Administration

White House announces new steps for long-term supply chain resilience

The Gerda Maersk seen docked at the Dundalk-Marine Terminal at the Port of Baltimore’s in Baltimore Md., on Wednesday, November 10, 2021.
Greg Nash

The White House announced steps focusing on long-term supply chain resilience to mark the one-year anniversary since President Biden signed an executive order to strengthen the nations supply chains in the midst of disruptions from the COVID-19 pandemic.

The executive order, signed one year ago on Thursday, involved an all-government approach to assessing vulnerabilities in the supply chain and senior administration officials said supply chains has been “a personal focus for President Biden.”

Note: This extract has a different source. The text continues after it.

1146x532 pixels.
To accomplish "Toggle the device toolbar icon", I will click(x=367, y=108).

Officials also said that, because of focus on supply chains, the U.S. is prepared to combat any disruptions that Russia’s invasion of Ukraine would cause to the American economy.

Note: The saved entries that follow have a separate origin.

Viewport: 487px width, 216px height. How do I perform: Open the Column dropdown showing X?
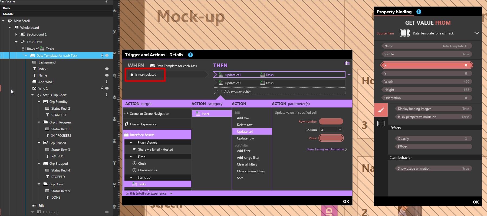pyautogui.click(x=340, y=130)
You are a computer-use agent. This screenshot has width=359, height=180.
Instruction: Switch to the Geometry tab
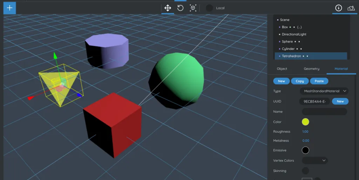tap(311, 69)
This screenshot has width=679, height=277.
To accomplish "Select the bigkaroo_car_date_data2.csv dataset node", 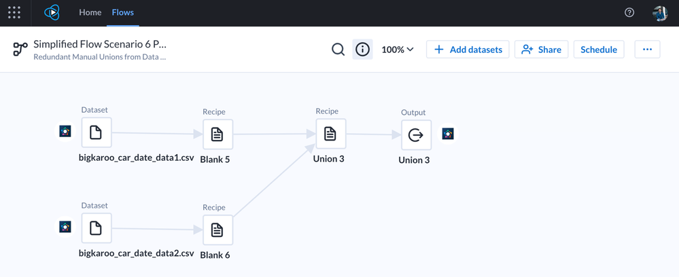I will point(96,228).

On Thursday, seven cabinet agencies will publish reports identifying key weaknesses in supply chains, devising multi-year strategies to address them. The White House is also publishing a capstone report that provides an overview of the key actions the administration has taken.

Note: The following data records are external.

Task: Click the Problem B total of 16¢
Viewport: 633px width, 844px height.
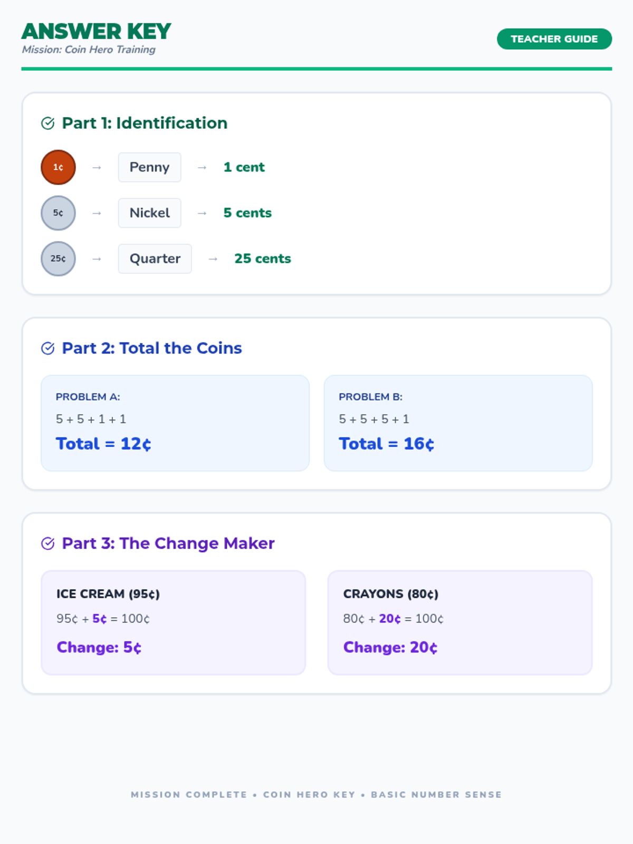Action: (387, 444)
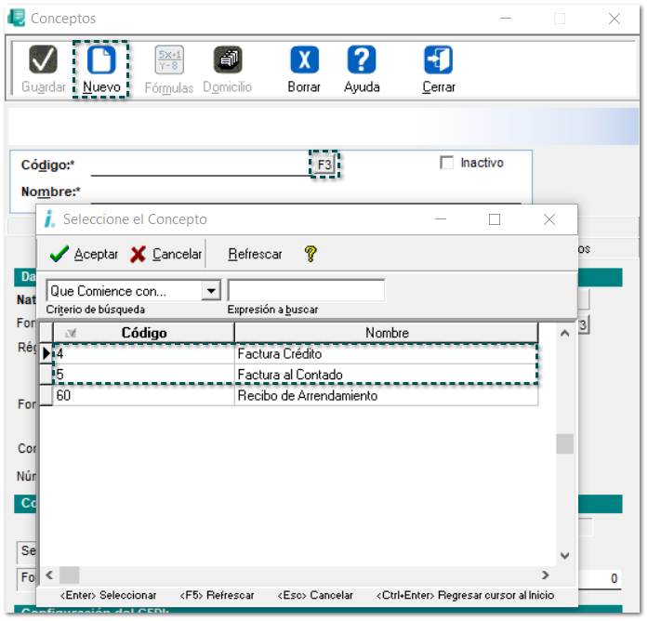This screenshot has height=621, width=648.
Task: Click the Cerrar exit icon
Action: [438, 60]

Officials called the report a “crucial milestone” and called supply chain resilience “an enduring national priority.

“We know that our work is far from over,” officials said.

Officials announced new steps, including providing funding from the bipartisanship infrastructure law to move critical goods from ships to shelves faster and cheaper. The steps also aim to build on last year’s American Rescue Plan’s toward a more competitive and resilient meat and poultry supply chain, providing $25 million in grants for the food processing workforce.

The administration also aims to expand access to capital for small manufacturers, advance technological leadership of small and large manufacturers, and invest in sustainable domestic production and processing of critical minerals. Additionally, the Export-Import Bank board will vote on a new domestic initiative, including providing financing priority to environmentally beneficial small businesses this spring.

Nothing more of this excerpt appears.